Pour favoriser cette somnolence, on veillera, en fin de soirée, à se couper des réseaux sociaux, des bulletins de nouvelles, des courriels et des derniers indices du Dow Jones. D’une part, ils sont peu susceptibles d’apaiser notre esprit. D’autre part, à perceptions d’intensités lumineuses égales, la lumière émise par les écrans des ordinateurs, des téléviseurs et des téléphones mobiles active environ 70 fois plus les récepteurs photosensibles non visuels de la rétine que la lumière d’une lampe. S’exposer à ce type de lumière interfère grandement avec notre horloge biologique et retarde l’endormissement. Bien qu’il existe des filtres ou qu’il soit possible de télécharger des applications permettant de réduire la lumière de nos écrans, leur efficacité n’a pas encore été établie scientifiquement. On choisira donc plutôt, en fonction de nos intérêts personnels, d’aller marcher dans les rues de notre quartier, de lire un roman, d’écouter de la musique, de faire du tricot, de dessiner, de faire un casse-tête, de méditer, de faire du rangement, etc.
Alors qu’en soirée on s’assurera de tamiser l’éclairage, on fera tout l’inverse au lever en s’exposant à la plus grande luminosité possible, que cette lumière soit naturelle ou artificielle. On ouvrira donc bien grand les stores, les rideaux et, au besoin, on allumera toutes les lampes de la pièce où se trouve. La lumière est un synchronisateur important de notre horloge biologique.

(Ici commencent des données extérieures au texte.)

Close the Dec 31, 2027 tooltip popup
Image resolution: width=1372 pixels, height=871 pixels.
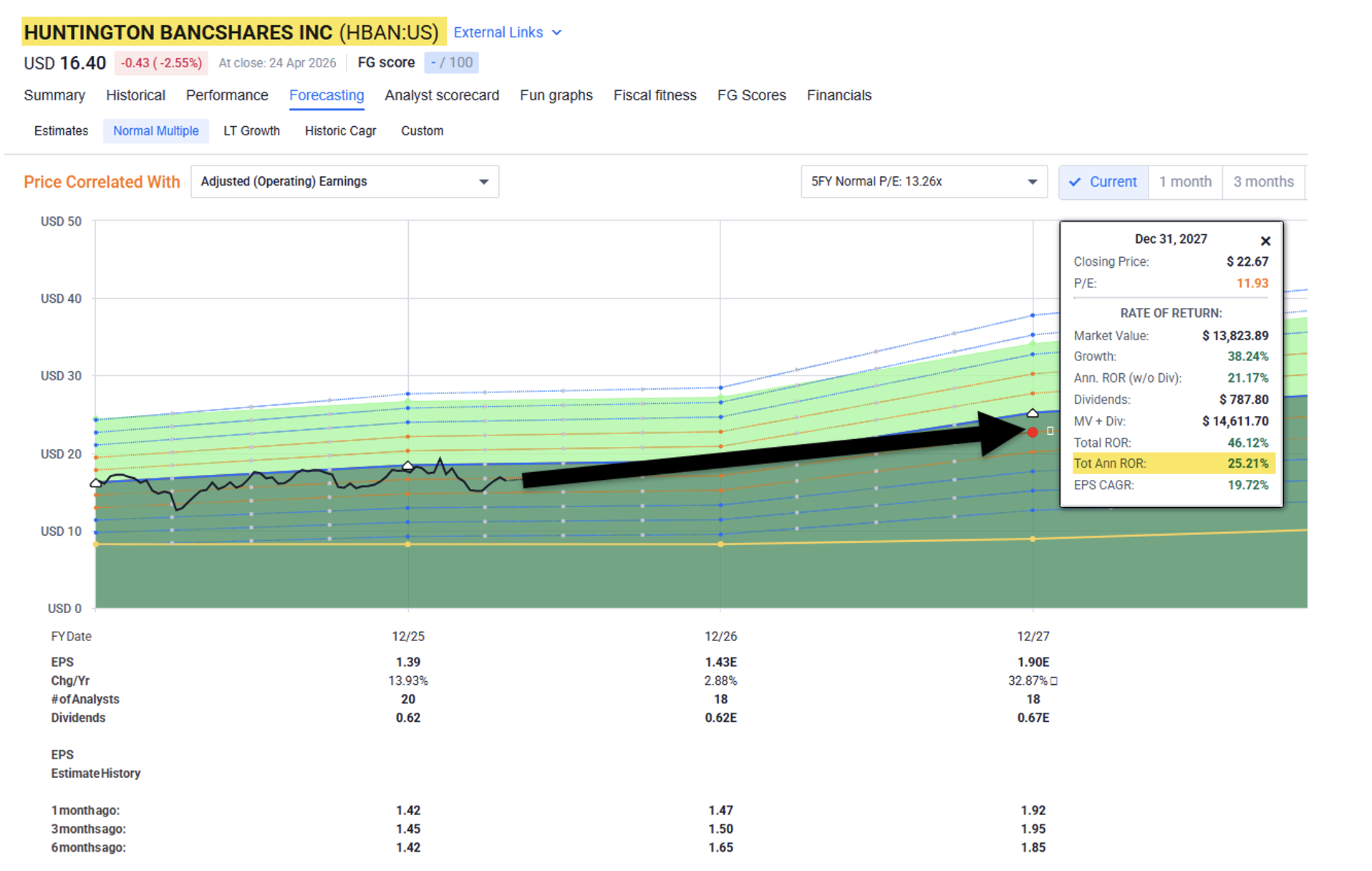pos(1265,241)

Se définir une nouvelle routine
Parmi les autres synchronisateurs de cette horloge biologique, on retrouve nos activités (notamment professionnelles) et l’heure habituelle de nos repas. Dans le contexte de la COVID-19, ces repères temporels habituels sont chamboulés chez la plupart des gens ou sont peut-être même devenus inexistants, ce qui peut nuire à la régulation de leur horloge biologique et, par conséquent, à leur sommeil. Pour pallier ce changement, il leur sera fort utile d’instaurer une nouvelle routine dans leur quotidien.
Cette routine gagnera à inclure la pratique d’une activité physique comme la marche rapide, le vélo, la course à pied ou encore des séances d’entraînement effectuées à la maison. En effet, l’activité physique s’accompagne de multiples bienfaits dont celui d’optimiser le sommeil. Chez la plupart des gens, contrairement aux idées reçues, elle pourra être pratiquée à toute heure du jour, même en soirée, sans nuire au sommeil.
Il y a toutefois une période de pratique qui serait particulièrement propice au sommeil à venir. Lorsque le moment du sommeil approche, on assiste à un processus biologique normal : la baisse de la température corporelle. C’est en raison de cet effet que la pratique d’une activité physique entre 4 et 8 heures avant de se coucher (p. ex. entre 14 h et 18 h chez une personne qui se sent généralement somnolente vers 22 h) pourra agir comme catalyseur de la somnolence. En effet, l’activité physique s’accompagne d’une hausse de la température corporelle. Face à cette augmentation et afin de revenir à sa température moyenne, le corps mettra en branle les mêmes mécanismes de baisse de température que lorsqu’il se prépare au sommeil. Être actif physiquement dans cette période de la journée agira donc comme signal supplémentaire pour que l’organisme abaisse sa température interne, ce qui ira dans le même sens que le processus biologique conduisant au sommeil.
L’importance des liens sociaux
La pandémie est somme toute récente et, par conséquent, les résultats d’études la concernant se font rares pour le moment. Les recherches menées en Chine auprès de personnes confinées à la maison en raison du coronavirus et auprès du personnel médical traitant les patients atteints du virus nous ont néanmoins permis d’apprendre que plus grands étaient le soutien social et le capital social de ces participants, meilleure était la qualité de leur sommeil. Ce résultat suggère que le maintien des liens sociaux en cours de journée, même s’ils sont à distance, peut s’avérer une bonne façon de bien dormir la nuit venue dans ce contexte bien particulier qui est désormais le nôtre.